*Aim of the exercise*
Only the lines from the one that contains "Task: Open 'Justin" through the end of the entries, both included, should be transcribed, exactly and without pictures.

*Task input*
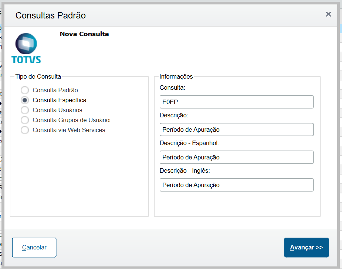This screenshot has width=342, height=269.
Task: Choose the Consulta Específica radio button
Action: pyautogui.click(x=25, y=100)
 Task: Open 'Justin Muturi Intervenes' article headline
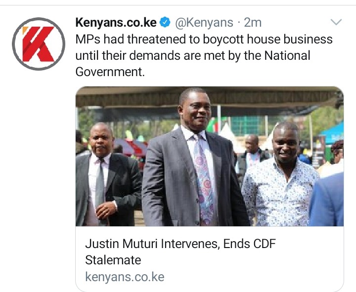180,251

*Result for this exercise*
 Task: Open 'Justin Muturi Intervenes' article headline
180,251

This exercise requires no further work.